- **The problem**
Give back only the records starting with the line containing "You are a GUI" and going on through the line containing "pos(1322,69)", with "radio button" swapped for "checkbox" and everything else unchanged. Leave the pictures out of your answer.

- **Supplied material**
--- BEGIN ---

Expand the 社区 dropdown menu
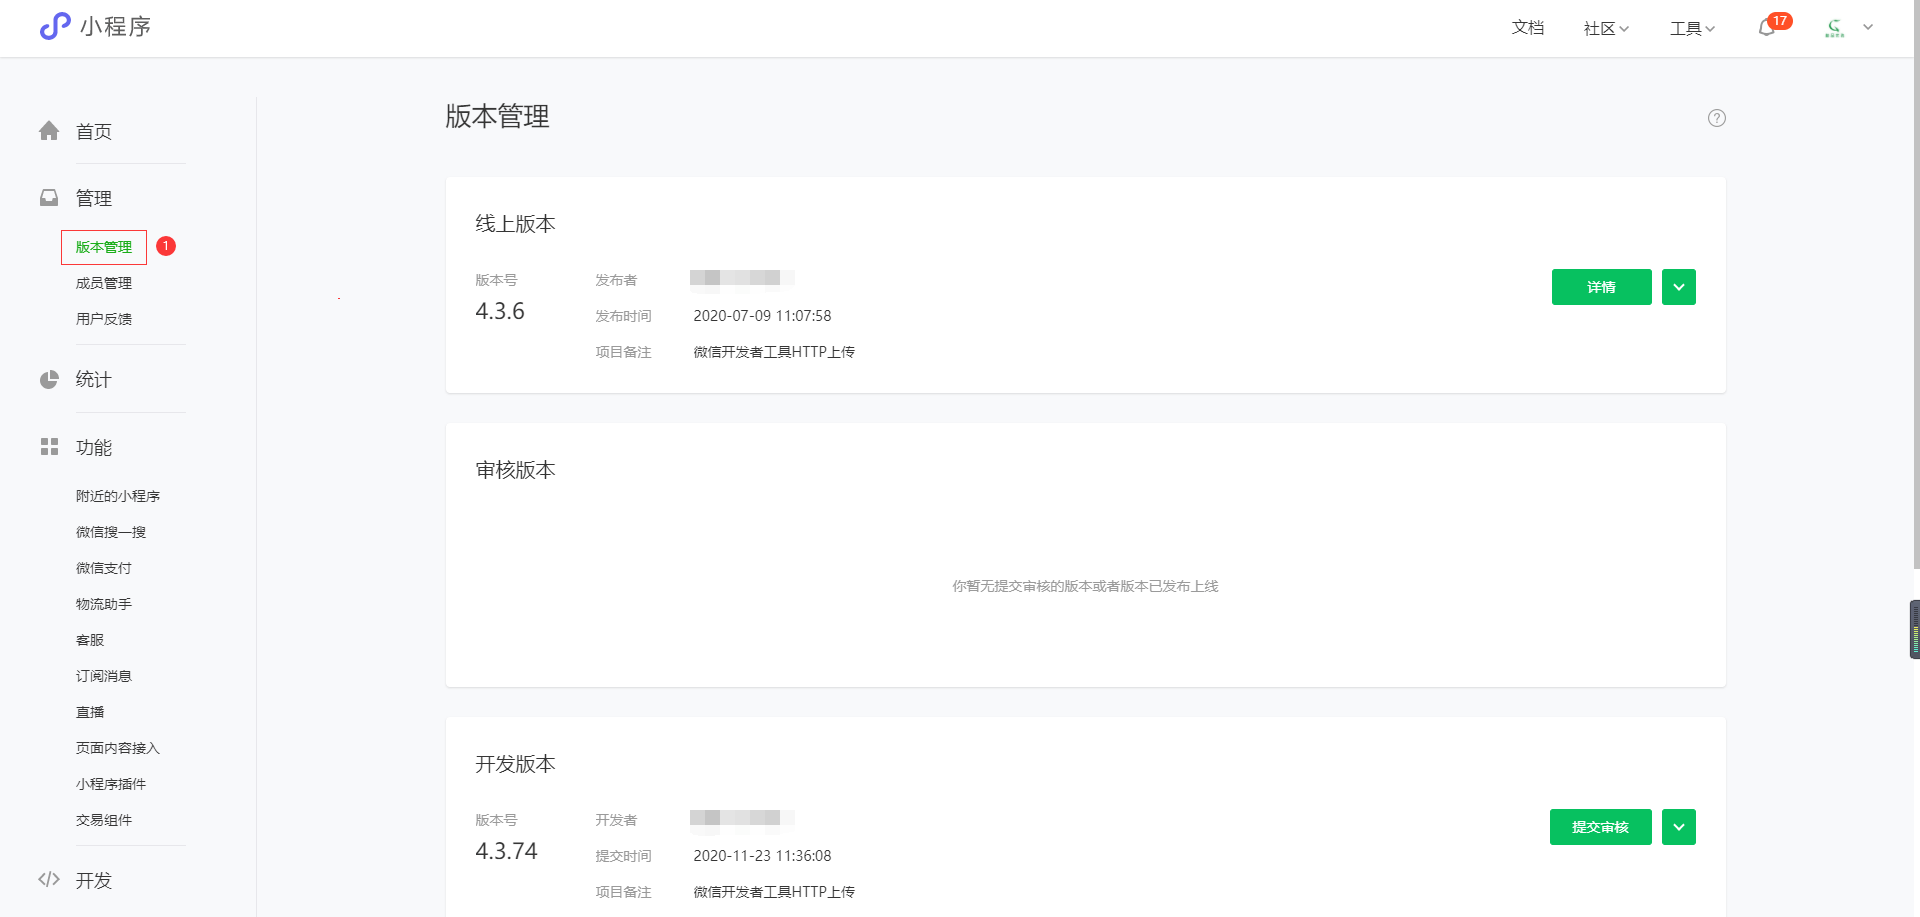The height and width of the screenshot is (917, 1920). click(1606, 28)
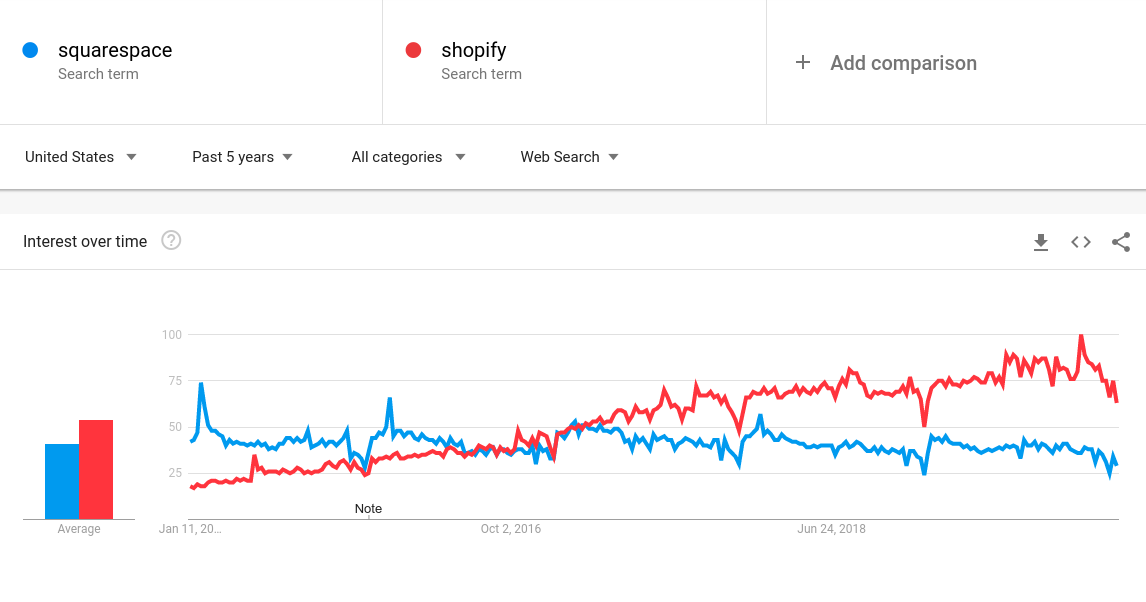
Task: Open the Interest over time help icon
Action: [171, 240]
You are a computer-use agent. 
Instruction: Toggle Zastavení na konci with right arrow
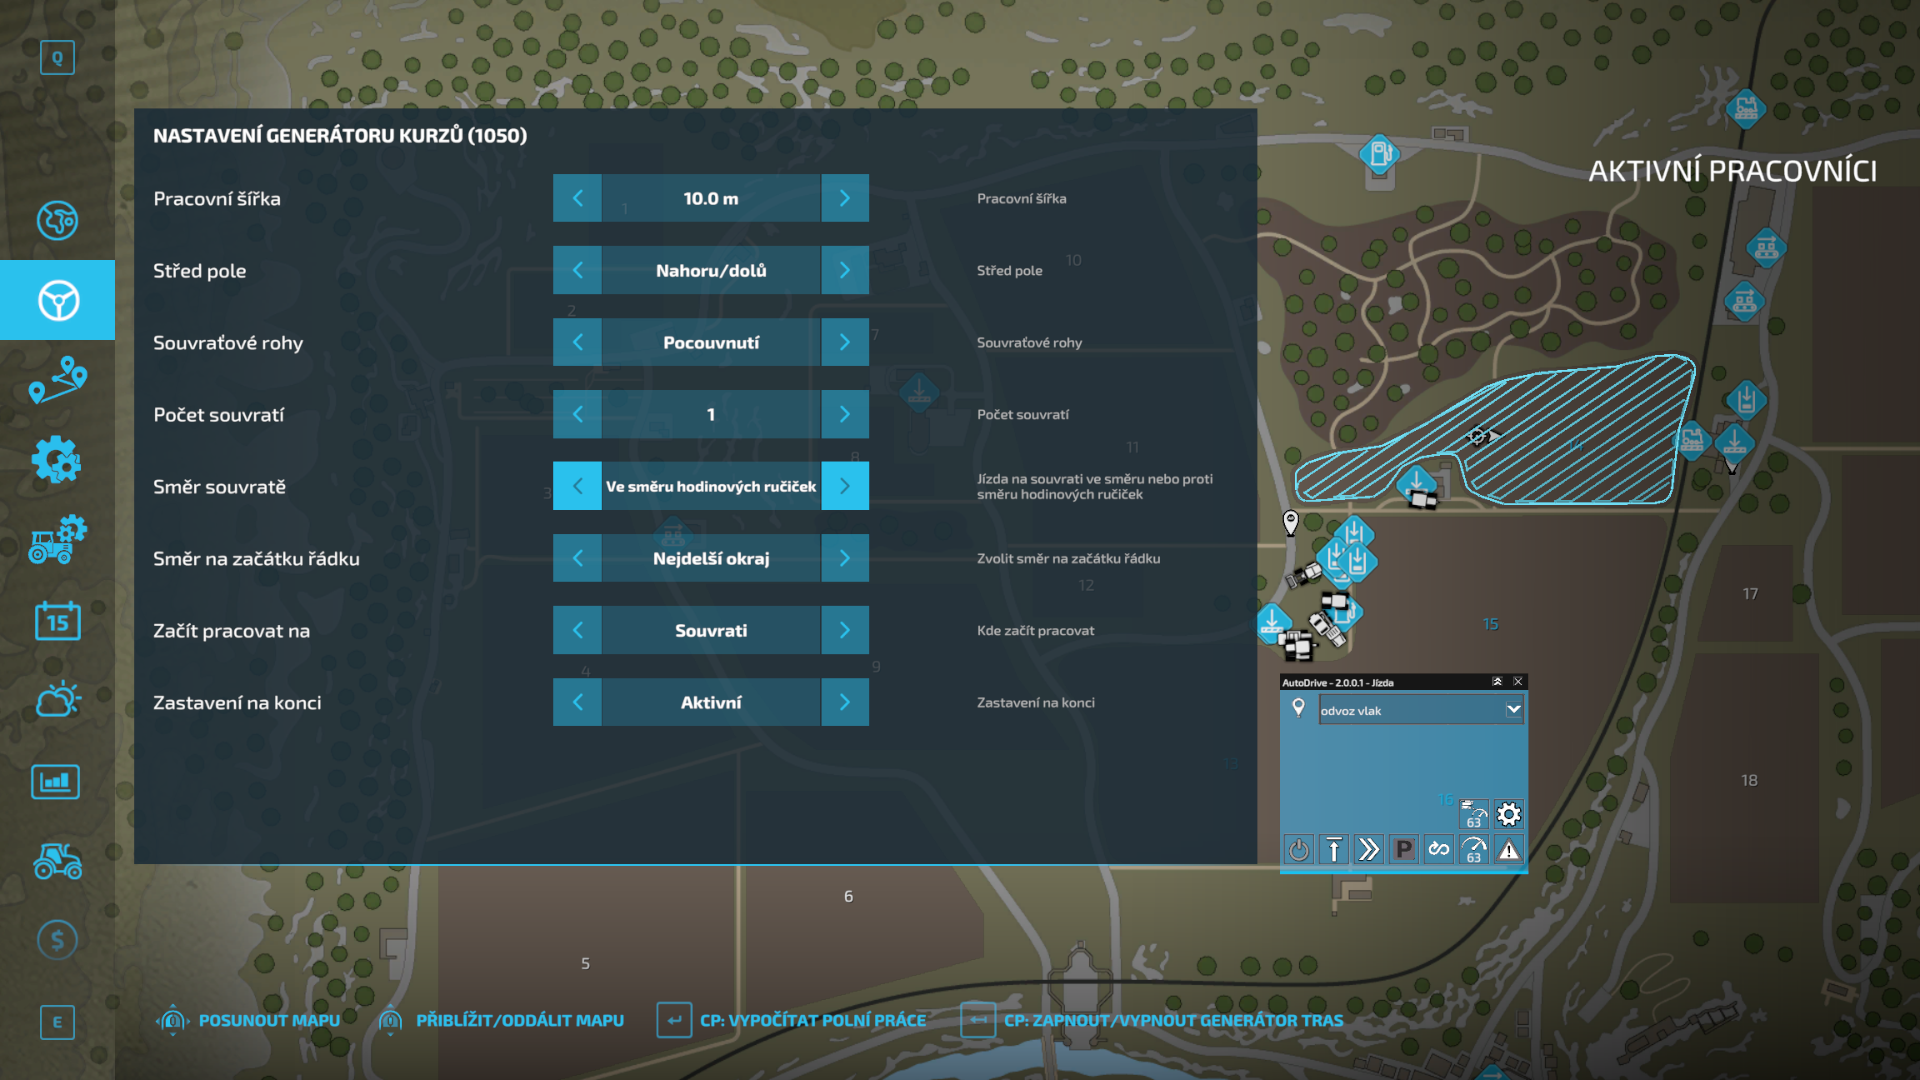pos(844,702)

--- END ---
--- BEGIN ---

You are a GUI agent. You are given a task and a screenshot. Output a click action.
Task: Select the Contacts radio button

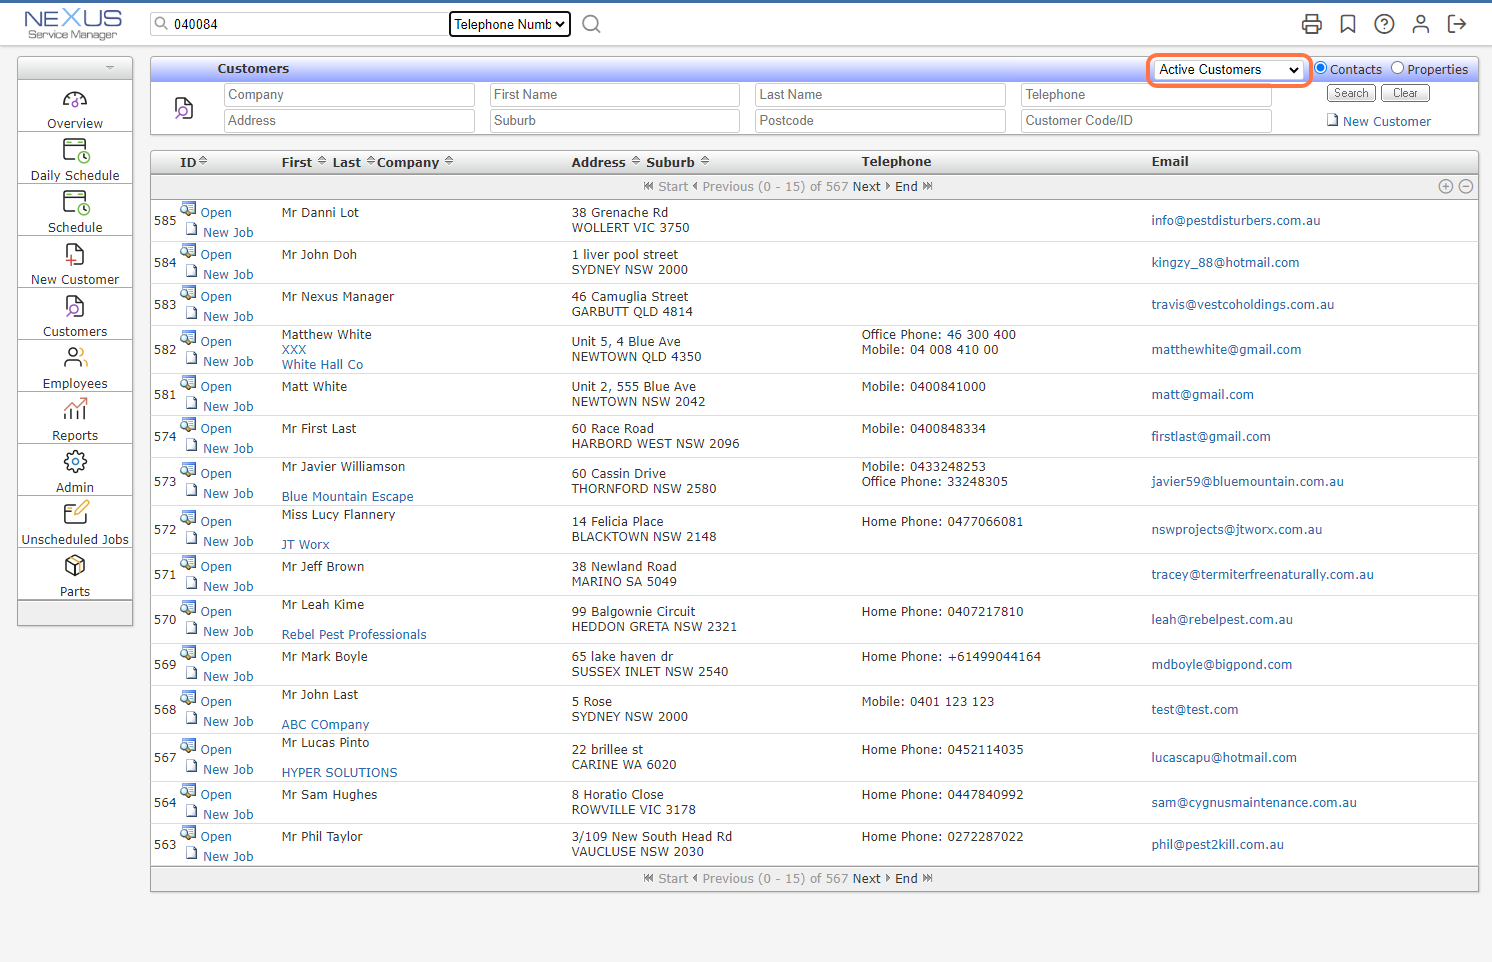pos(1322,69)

--- END ---
--- BEGIN ---

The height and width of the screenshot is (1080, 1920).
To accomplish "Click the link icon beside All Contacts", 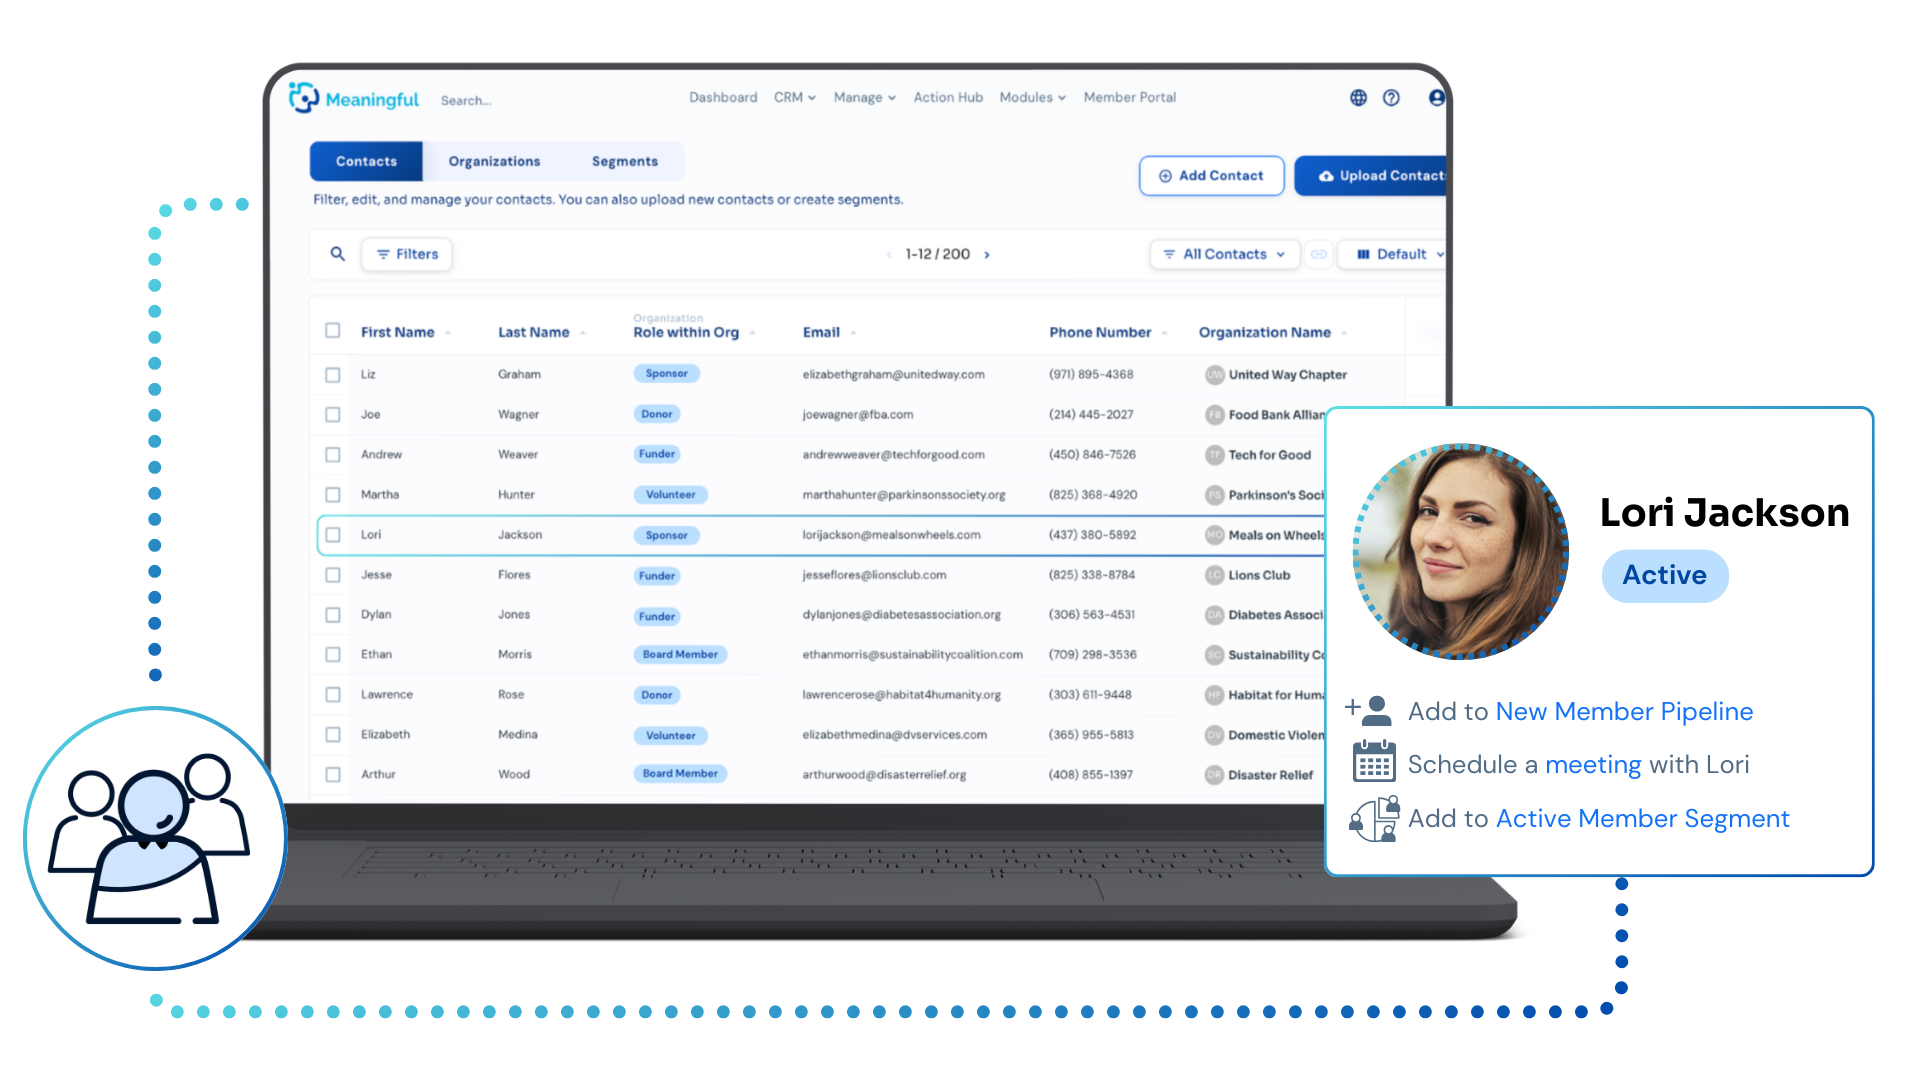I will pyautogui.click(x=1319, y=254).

--- END ---

- **Written answer**
You are a GUI agent. You are given a task and a screenshot. Output a click action.
Task: Select the Contacts checkbox

pos(1322,69)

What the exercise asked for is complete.